Campbell eventually did manage to hit 300 mph in 1935
Campbell eventually did manage to hit 300 mph in 1935

To celebrate the new record, he bought a Phantom II Continental with AGO 1 as the numberplate. No Rolls-Royce is small, but the Continental ran with a shorter wheelbase and unique suspension compared to the regular Phantom II. Both changes were designed to make the car feel sportier, something Campbell clearly appreciated.

According to Rolls, the blue car you see above was capable of topping 95 mph (153 km/h) in a straight line, in spite of its 2.5-ton curb weight. It was built with a body from Barker, but Campbell did order a few modifications befitting the World Land Speed Record holder.
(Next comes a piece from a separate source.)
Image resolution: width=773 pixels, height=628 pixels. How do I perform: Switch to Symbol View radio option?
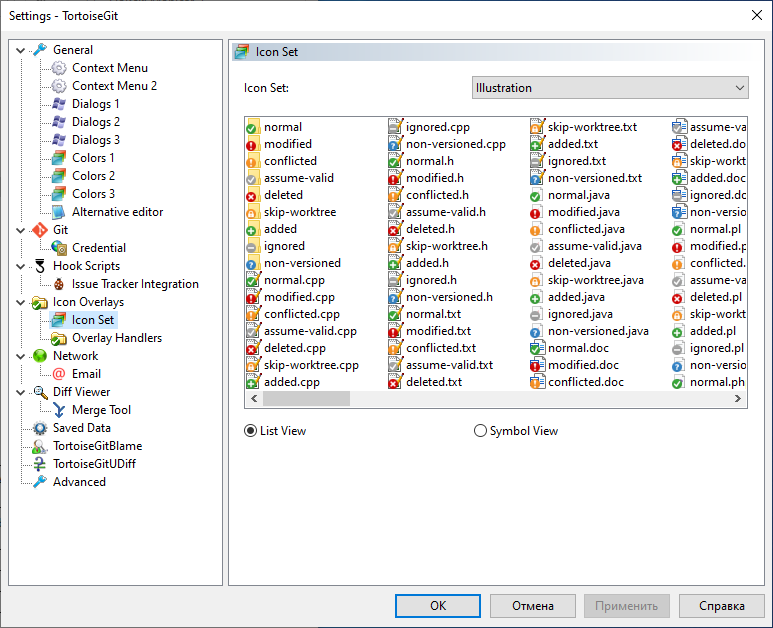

Along with a wireless (radio) set, AGO 1 had a fire extinguisher, nine-inch extension on the exhaust, two horns and a siren. Clearly, he wanted people to know he was coming.

As you'd expect of a car designed for the Blue Bird pilot, the Phantom was finished in pale blue on the outside, with a dark blue interior finish. The shiny, pearlescent finish comes (reportedly) from ground herring scales integrated into the paint, something that perhaps precedes the current array of bespoke options.

Sir Malcolm Campbell's Phantom II Continental will be on show at "The Great Eight Phantoms" exhibition, starting on July 27 this year. The exhibition will be held in Mayfair, London.